Fifty Times
Since my daughter's diagnosis of fetal Valproate syndrome, I've been determined to understand how a harmful congenital syndrome could be caused by a drug, especially when the drug's name is clearly associated with the condition. As a word enthusiast, this contradiction is striking. It seems inconsistent with the medical principle of "first, do no harm," and the idea of medicine as beneficial. Why would anyone choose to take it, and why would it be prescribed? Surely, it's akin to prescribing alcohol.
I later discovered that the risk of birth defects was actually 25 to 50 times higher than the background risk. The women who were informed were told that the risk was 1-2%. Why wouldn't you want to explain that to a patient, whether they are pregnant or planning a pregnancy?
In scientific research, risks are typically conveyed using a standard protocol—when the figures are below 1%, they are expressed as X in 10,000. What we lacked was the absolute risk, not the relative risk, which is the risk in comparison to the baseline. I think this is where issues arose and communication became unclear.

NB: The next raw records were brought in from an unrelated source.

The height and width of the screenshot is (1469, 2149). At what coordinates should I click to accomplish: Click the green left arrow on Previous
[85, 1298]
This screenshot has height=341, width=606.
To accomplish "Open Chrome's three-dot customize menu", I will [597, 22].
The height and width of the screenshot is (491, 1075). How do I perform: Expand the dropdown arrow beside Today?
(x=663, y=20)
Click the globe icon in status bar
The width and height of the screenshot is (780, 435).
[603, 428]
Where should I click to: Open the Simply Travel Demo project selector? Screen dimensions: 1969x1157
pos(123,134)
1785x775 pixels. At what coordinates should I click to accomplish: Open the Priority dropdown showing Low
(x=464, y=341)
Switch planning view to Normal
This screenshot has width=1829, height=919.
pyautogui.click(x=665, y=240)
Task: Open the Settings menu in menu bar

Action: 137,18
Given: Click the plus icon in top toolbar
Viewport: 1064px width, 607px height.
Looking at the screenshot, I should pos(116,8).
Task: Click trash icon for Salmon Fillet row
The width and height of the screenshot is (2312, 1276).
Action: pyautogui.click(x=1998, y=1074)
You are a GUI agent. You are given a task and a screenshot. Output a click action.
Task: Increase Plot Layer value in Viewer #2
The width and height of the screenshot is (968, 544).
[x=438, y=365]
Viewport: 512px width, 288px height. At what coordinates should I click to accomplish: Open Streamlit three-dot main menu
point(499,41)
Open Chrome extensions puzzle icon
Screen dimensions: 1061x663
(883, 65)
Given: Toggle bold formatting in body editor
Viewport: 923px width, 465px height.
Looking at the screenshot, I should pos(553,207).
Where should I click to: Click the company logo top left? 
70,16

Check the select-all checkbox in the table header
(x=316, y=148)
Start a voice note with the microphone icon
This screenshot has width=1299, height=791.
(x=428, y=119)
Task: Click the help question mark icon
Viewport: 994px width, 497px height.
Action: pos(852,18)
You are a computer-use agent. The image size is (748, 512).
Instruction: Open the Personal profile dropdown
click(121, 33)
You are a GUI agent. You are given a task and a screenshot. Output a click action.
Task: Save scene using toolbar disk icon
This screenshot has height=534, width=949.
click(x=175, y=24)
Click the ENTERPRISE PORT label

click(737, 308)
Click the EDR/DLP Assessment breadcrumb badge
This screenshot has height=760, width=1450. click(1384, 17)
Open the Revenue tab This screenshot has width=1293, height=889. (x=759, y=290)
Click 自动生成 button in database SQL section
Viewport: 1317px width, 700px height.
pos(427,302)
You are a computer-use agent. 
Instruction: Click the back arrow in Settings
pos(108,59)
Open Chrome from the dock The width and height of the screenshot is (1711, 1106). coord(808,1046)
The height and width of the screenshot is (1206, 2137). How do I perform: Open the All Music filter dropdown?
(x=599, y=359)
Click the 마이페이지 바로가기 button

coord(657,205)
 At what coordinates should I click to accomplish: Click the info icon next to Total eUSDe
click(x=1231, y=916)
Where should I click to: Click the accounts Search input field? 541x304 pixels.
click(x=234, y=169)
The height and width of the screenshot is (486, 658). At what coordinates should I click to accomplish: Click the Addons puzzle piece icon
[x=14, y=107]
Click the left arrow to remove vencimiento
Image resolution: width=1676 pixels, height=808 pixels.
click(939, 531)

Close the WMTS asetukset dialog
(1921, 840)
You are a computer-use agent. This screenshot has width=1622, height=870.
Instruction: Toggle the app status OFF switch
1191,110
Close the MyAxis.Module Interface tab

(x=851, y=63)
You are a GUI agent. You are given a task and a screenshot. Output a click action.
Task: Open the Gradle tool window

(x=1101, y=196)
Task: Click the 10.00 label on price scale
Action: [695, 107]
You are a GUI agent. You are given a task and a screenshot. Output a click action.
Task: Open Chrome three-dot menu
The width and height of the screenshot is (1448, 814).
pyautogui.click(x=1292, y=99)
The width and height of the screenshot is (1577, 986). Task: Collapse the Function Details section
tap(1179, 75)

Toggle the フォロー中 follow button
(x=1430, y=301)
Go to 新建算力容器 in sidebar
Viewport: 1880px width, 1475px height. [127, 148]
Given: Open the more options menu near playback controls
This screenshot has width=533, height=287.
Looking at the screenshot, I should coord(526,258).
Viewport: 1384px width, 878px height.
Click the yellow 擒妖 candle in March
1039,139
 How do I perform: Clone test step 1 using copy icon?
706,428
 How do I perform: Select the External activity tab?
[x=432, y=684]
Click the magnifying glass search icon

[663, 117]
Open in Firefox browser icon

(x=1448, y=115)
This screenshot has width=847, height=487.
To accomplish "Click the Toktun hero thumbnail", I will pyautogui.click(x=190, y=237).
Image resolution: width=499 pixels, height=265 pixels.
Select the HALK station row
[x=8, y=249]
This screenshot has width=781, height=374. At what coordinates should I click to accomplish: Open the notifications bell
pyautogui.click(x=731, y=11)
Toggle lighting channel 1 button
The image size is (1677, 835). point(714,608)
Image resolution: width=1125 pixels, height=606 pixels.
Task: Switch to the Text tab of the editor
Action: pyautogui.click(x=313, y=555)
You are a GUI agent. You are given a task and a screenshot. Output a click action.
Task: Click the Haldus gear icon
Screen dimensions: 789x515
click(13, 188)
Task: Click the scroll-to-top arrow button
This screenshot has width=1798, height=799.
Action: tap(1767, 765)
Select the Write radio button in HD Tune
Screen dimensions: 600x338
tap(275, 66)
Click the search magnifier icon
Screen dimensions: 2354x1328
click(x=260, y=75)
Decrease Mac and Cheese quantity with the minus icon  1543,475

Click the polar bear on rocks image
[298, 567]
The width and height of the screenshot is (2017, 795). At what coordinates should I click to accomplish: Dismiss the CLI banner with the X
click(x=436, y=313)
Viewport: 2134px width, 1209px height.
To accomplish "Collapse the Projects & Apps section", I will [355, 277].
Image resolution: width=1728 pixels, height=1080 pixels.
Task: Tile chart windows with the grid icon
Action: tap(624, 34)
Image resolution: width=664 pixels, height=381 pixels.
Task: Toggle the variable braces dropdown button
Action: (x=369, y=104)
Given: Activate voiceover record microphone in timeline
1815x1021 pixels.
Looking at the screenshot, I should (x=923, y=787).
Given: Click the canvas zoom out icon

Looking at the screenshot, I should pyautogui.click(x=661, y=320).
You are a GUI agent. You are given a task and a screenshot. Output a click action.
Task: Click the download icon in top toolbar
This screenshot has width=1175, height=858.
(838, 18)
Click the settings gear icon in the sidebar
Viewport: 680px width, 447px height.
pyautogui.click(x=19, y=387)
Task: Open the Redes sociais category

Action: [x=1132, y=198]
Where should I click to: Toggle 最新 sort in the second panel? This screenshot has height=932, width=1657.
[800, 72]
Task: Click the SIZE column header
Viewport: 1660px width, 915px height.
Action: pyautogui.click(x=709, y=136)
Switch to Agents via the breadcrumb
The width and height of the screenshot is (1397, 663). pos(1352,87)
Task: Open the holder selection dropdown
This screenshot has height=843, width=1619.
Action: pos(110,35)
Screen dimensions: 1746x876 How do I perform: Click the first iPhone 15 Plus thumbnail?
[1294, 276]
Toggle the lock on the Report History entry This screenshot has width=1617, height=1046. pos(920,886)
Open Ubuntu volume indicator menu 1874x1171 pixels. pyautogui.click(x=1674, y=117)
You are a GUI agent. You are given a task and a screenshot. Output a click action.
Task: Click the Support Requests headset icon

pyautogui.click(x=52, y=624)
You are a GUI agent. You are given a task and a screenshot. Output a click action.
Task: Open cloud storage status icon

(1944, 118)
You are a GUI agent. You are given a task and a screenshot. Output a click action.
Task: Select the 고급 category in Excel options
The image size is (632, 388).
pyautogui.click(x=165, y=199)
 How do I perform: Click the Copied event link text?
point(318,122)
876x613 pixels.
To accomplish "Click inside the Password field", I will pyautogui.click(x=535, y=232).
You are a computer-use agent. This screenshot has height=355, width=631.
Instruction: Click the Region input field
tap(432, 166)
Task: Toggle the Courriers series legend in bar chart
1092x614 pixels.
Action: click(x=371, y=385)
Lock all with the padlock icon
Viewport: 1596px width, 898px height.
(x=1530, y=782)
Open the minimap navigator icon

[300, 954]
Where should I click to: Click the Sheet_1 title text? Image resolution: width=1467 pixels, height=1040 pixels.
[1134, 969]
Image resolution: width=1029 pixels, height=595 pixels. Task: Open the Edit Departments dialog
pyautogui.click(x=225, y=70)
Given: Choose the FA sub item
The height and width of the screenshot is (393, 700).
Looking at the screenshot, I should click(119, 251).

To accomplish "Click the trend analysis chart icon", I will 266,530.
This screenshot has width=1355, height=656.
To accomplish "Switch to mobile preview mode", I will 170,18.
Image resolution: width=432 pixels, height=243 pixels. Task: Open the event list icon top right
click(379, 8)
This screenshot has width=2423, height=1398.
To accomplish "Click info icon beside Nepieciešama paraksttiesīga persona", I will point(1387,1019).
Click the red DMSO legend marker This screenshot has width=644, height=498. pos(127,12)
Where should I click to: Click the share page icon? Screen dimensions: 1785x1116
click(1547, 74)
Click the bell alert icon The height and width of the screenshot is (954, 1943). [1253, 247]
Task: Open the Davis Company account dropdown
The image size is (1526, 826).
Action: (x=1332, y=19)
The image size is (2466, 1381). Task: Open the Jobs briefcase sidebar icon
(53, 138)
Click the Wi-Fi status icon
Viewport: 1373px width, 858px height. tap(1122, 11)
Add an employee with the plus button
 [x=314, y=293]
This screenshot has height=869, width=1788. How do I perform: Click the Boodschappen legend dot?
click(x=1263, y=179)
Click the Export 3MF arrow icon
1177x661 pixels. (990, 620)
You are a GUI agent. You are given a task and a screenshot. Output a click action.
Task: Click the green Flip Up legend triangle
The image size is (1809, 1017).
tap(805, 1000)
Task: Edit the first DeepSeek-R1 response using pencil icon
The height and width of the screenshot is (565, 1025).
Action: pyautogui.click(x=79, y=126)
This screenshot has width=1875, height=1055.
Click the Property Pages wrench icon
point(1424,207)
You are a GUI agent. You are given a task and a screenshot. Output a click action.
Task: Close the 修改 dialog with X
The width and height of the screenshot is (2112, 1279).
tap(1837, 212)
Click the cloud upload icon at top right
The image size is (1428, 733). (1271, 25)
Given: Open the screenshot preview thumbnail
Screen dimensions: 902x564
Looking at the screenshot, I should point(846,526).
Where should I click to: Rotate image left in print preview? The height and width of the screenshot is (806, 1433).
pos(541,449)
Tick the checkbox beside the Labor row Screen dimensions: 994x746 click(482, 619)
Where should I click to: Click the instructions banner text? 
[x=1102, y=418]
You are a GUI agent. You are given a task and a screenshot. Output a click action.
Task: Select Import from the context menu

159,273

The First Do No Harm Report indicates that after the drug's release, the pharmaceutical company and medicine regulators shared information through standard channels, adhering to their codes of practice. However, doctors' organizations consistently assured them that they would manage the information given to patients, after all they understood their patients needs. It's now become clear that they did not convey the risks in a way that was relatable to women; they merely reiterated the basic statistics found in the leaflets and other information provided by the regulators without any context or comparisons. This does not mean to say that industry and regulators should not have done more, this is the pattern that can be seen in the IMMDS Review evidence. Neurologists were normally those who led prescriptions for epilepsy and bipolar, as it needs the training of a specialist. Medical bodies took the lead in guidance to their members and their guidance was crucial. They regularly hold conferences and discuss research on medicines and that's a necessary part of wider health systems.
None of my members with an affected child or pregnancy has claimed it was worth the risk, and none would have taken the risk if they had fully understood its true extent. I am among those women. Right after the diagnosis, my daughter's pediatrician recommended switching to a different medication, which I have been using ever since, resulting in only two seizures over 20 years. This harm was completely avoidable.
Despite government reviews and an options paper on redress, the narrative has been that it's not really anyone's fault. It's complicated. “We didn't know” is the classic response. Well I argue that everyone who has a medical degree knew the seriousness of the figures and the women affected were not told in plain English what the risks were because they didn't
want to worry them and they'd stop taking their meds and have a seizure. That paternalistic attitude continues as doctors argue that men already taking Valproate should not be provided with the full checks that women get.